Sir Hugh was the MP for Ayrshire in the Parliament of Scotland from 1639 to 1641 and again from 1645 to 1647 and from 1649 to 1650. He was appointed to, but turned down, the posts of Lord Justice Clerk and Lord of Session by the Scottish Parliament in 1649. He was succeeded by Sir George Campbell of Cessnock, his son.

He was reportedly arrested after the Battle of Rullion Green in 1666. His house was in Galston.

He was tried for high treason in March 1684 for being part of the rising at Bothwell Bridge. A not proven verdict was returned but nevertheless he and his son were imprisoned on the Bass Rock on the Firth of Forth in Haddingtonshire. The order for his transport from the Tolbooth is dated 15 September 1684. It apparently took about 4 days to put into effect. He was sent at the same time as John Rae but neither Rae nor Hugh's son Sir George Campbell were permitted to ride in a coach or on a horse someone provided.

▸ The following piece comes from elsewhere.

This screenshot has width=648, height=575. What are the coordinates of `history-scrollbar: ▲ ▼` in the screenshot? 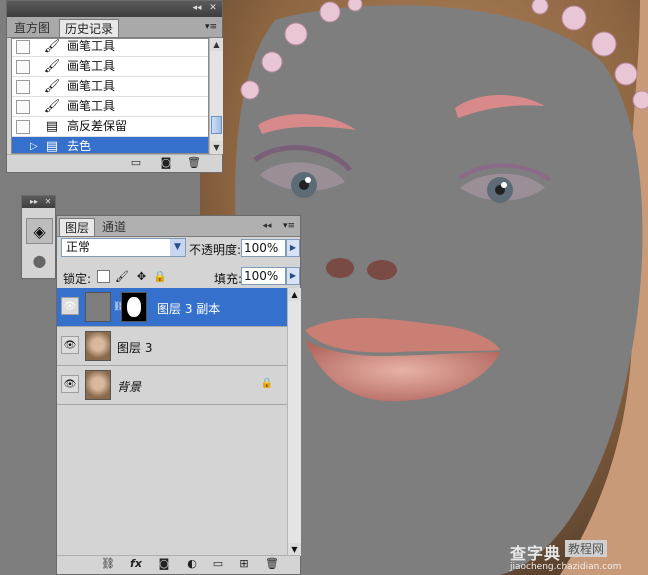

In 1685 Hugh and his son were accused of accession to the Rye House Plot. This was a plot for the assassination of Charles II. and the elevation of his illegitimate son, by Lucy Walters, the Duke of Monmouth, to the throne. Although the proof failed, Parliament adjudged them guilty. Their lives were spared, but an act of attainder was taken out against them, by which their lands passed to the Crown and themselves again committed prisoners to the Bass. On 13 June 1685 notice of his forfeiture and that of his son were recorded.
Both Campbells were released on 6 August 1685 but later re-arrested.

He was released from the Bass to die in Edinburgh and was buried in Greyfriars Kirkyard on 23 September 1686.